Tribunal Administratif de Grenoble — Décision N° TA38-2504622

mercredi 25 février 2026

JuridictionTribunal Administratif de Grenoble
SectionTribunal Administratif de Grenoble
N° DossierTA38-2504622
TypeOrdonnance
RecoursExcès de pouvoir
PublicationD
Avocat requérantTERRASSON

Résumé IA

Le Tribunal Administratif de Grenoble a été saisi par M. B... d’un recours en excès de pouvoir contre le refus implicite de la préfète de l’Isère de lui délivrer une carte de séjour « membre de la famille d’un citoyen de l’Union européenne ». Le requérant s’est désisté de ses conclusions principales aux fins d’annulation et d’injonction, tout en maintenant sa demande de frais irrépétibles. Par ordonnance du 25 février 2026, le tribunal a donné acte de ce désistement sur le fondement de l’article R. 222-1 du code de justice administrative. Il a également condamné l’État à verser 500 euros à M. B... au titre de l’article L. 761-1 du même code, sans application du code de l’entrée et du séjour des étrangers et du droit d’asile sur le fond.

Texte intégral

Vu la procédure suivante :

Par une requête et un mémoire, enregistrés le 2 mai et le 29 octobre 2025, M. A... B..., représenté par Me Terrasson, demande au tribunal :

1°) d’annuler la décision implicite de la préfète de l’Isère par laquelle a été rejetée sa demande de carte de séjour « membre de la famille d’un citoyen de l’Union européenne / EEE / Suisse » et toute décision expresse qui s’y substituerait ;

2°) d’enjoindre à la préfète de l’Isère à titre principal de lui délivrer une carte de séjour « membre de la famille d’un citoyen de l’Union européenne / EEE / Suisse » dans un délai de deux mois à compter du jugement et, dans l’attente, de lui remettre une autorisation provisoire de séjour l’autorisant à travailler dans un délai de huit jours suivant la notification du jugement, sous astreinte de 50 euros par jour de retard ;

3°) d’enjoindre à la préfète de l’Isère, à titre subsidiaire, de réexaminer sa situation dans un délai de deux mois à compter du jugement, et dans l’attente, de lui délivrer une autorisation provisoire de séjour l’autorisant à travailler dans un délai de huit jours suivant la notification du jugement, sous astreinte de 50 euros par jour de retard ;

4°) de mettre à la charge de l’État une somme de 1 800 euros en application de l’article L. 761-1 du code de justice administrative.
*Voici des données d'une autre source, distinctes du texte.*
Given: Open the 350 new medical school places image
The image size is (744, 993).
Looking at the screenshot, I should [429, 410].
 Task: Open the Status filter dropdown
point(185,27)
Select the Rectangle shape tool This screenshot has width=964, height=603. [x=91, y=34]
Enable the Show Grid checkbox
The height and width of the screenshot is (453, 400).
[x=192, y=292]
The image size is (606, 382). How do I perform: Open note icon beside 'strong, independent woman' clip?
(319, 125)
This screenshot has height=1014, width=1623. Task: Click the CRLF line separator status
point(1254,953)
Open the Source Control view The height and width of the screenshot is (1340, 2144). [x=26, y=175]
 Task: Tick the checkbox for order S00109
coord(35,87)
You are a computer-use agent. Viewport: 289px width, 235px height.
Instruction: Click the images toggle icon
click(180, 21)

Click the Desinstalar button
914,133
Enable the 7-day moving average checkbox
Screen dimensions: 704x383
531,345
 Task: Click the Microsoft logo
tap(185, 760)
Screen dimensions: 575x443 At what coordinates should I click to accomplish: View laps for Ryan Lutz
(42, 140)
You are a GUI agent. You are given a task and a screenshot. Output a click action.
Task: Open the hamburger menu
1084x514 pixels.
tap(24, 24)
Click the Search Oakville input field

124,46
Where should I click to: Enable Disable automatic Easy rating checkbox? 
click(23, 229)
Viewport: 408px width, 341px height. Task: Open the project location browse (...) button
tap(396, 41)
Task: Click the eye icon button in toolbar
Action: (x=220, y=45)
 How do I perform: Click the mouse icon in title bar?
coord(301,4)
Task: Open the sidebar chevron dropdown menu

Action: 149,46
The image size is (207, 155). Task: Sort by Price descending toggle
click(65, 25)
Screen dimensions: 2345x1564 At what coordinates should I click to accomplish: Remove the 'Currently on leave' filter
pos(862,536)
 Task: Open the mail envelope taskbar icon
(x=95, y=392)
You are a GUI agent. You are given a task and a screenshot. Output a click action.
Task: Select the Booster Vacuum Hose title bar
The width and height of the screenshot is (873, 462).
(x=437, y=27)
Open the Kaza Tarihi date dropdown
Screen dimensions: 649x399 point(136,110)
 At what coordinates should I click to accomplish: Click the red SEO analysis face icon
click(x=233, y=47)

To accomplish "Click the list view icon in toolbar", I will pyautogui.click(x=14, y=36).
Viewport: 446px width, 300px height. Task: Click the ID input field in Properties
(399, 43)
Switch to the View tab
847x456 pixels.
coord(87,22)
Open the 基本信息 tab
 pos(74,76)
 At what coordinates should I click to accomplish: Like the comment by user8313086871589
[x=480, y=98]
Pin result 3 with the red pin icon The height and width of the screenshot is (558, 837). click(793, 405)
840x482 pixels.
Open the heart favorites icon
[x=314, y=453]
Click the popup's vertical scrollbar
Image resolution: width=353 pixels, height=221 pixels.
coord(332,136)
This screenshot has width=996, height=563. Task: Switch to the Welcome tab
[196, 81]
Par un mémoire enregistré le 3 juin 2025, la préfète de l’Isère conclut au rejet de la requête.

Par un mémoire enregistré le 19 février 2026, M. B... déclare se désister de ses conclusions aux fins d’annulation et d’injonction de sa requête mais maintenir celles présentées au titre de l’article L. 761-1 du code de justice administrative.


Vu :
- les autres pièces du dossier ;
- le code de l'entrée et du séjour des étrangers et du droit d'asile ;
- l’ordonnance n° 2504623 du 29 août 2025 du juge des référés ;
- le code de justice administrative


Considérant ce qui suit :

1. Aux termes de l'article R. 222-1 du code de justice administrative : « (...) les présidents de formation de jugement des tribunaux (...) peuvent, par ordonnance : 1( Donner acte des désistements ; (…) 5º Statuer sur les requêtes qui ne présentent plus à juger de questions autres que la condamnation prévue à l'article L. 761-1 ou la charge des dépens (…) ».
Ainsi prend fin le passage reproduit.